篭の中の鳥たち

最終更新日 1998.7.14

"思い出は常に過去形で語られる"

---おじさんの愚痴は常に「最近の若い者は」で始まる


ンターネットのウラシマ効果によってすでに過去となりつつある話題ですがちょっとだけ。なにやらインターネット上の情報の信憑性に関して、大手商用BBSと一部のページで軽い応酬があったようです。議論の内容については、一方が会員でないと読めない場所に書いているので省略。オープンスペースで自由に発言して沢山の聴衆を集めている方々と、居心地の良い会員制クラブで一方的に批判しておられる方々の小競り合いといったところでしょう。詳しくは、火付け役のMacintosh Gardenなどを参照してください。このあたりの淡い火花を対岸から眺めていて感じたのは、インターネットって広まったよなぁという年寄り臭い感動。商用BBSが隆盛を誇っていたのが遠い昔のような気がします。これじゃ私も老けるわけですな。

年若い皆さんの中には(苦笑)、商用のBBSって何?という方もおられることでしょう。まぁ、早い話が審判付きで議論ができる有料のスペース&審査済み情報の集積場&チェック済みファイルのダウンロード場所です。乱暴なまとめ方ですが、まぁそんなもんです。昔は主流だったんですよ、こういうのが。会員は、ある程度信頼できる情報や誰かが作ったソフトウエアを(作者には一円も届かないのに)有料で入手していたわけです。それがインターネットの普及で、自分のページを持つ人が爆発的に増え、ニュースグループが一般化し、無数の掲示板が出現してきたのはご存じの通り。私も有料BBSには長いことアクセスしてなかったんですが、久々に読んでみて内容にビックリ。発言者のパターンが全然変わってないんですよ、昔と。グループ内自己完結ってやつですか。うーん。最初に思い出したのは、長いことカゴの中に飼われていた鳥が、カゴを取り払ってもしばらくは飛び立てなかったという話。
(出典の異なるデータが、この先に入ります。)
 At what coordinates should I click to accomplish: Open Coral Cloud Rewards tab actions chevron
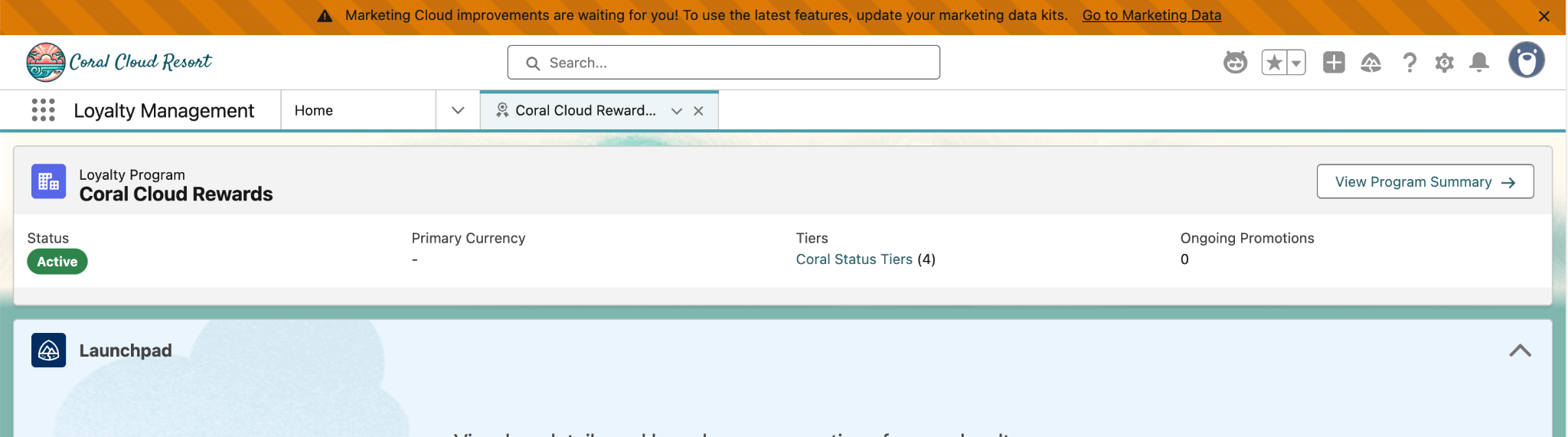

この鳥にとってはカゴの中がすべてで、それ以外の場所を飛ぶという概念も勇気もない。もっとも、この鳥にしてもやがてはカゴがないことに気がついて飛べるようになりましたから、コップの中の嵐を楽しんでいる人たちも巣立ちの日を迎える日がくることでしょう。なにしろあちらは読んでくれるお客さんが激減しているわけですし。知識は十分すぎるほどお持ちの方々ですから、それなりの場所で、多くの聴衆の前で自説を展開していただきたいと、本気で思ってます。

そんなことよりもイヤだなと感じたのは「こうあるべき」という思想のようなモノをインターネットに持ち込む輩がいること。HTMLの文法から内容にいたるまで、こうすべきであるとか、あれはやっちゃいけないとか。主張するのは全然問題ないし勝手に実践されるのは構わないんですけど、それに従えと指図される覚えはないわけですよ、私は。現実社会に目を向けても、表現や報道の自由を声高に主張しながら、有害図書だから販売を中止せよと書店に自主規制を強要する人々がいるでしょ。違法ならともかく、誰が決めたわけでも、根拠があるわけでもない事柄に従う義務なんかありません。日本は法治国家なんですから。インターネットも同じじゃないですか。現実世界の法律に照らして違反している場合は犯罪。それ以外は何をやっても構わない。国境を越える問題については法整備を待つ。ほんとうに守るべきルールがあるなら法制化すべくコンセンサスを得る。極端な話、トップページのサイズが1Mバイトを越えるようなサイトだって別に構わないんです。私はそんなページは見ないし、誰かが「とんでもないページ」として紹介するかもしれない。トラフィックの無駄だと抗議する人もいるでしょう。でも、やりたければやればいい。文字コードにShift-JISを使っていようがフレームだらけだろうが好きにすればよいし、有益な情報を発しなければいけないわけでも、根拠となる文献へのリンクを張らなければいけないわけでも、英語を使わなければいけないわけでもない。前向きで建設的でルールを守ったページだらけなんて、まるでどこかの国のマスゲームみたいで気持ち悪いし進歩も止まっちゃいます。誰かが「こうすべきである」と主張して、それを「なるほど」と思えば、あなた自身が従えばいいだけです。むしろ警戒しなきゃいけないのは、「こうすべきである」と主張する集団が力を持つこと。ほっておくと「だからあなたも、こうしなさい」とか「こうしていないあなたは間違っている」と彼らの枠に組み入れられ、勝手な理屈に従わされる非常に窮屈な世界になってしまいます。

もっとも、そういう自警団をきどる連中すら飲み込んでしまうのがインターネットの凄さでもあります。あっちには詐欺師が、そっちには露出狂が、そしてここにはナルシストのゲーム作者がいて、全体を支配しているのは混沌。この世界を囲ってしまうカゴなんて存在しないのかもしれませんね。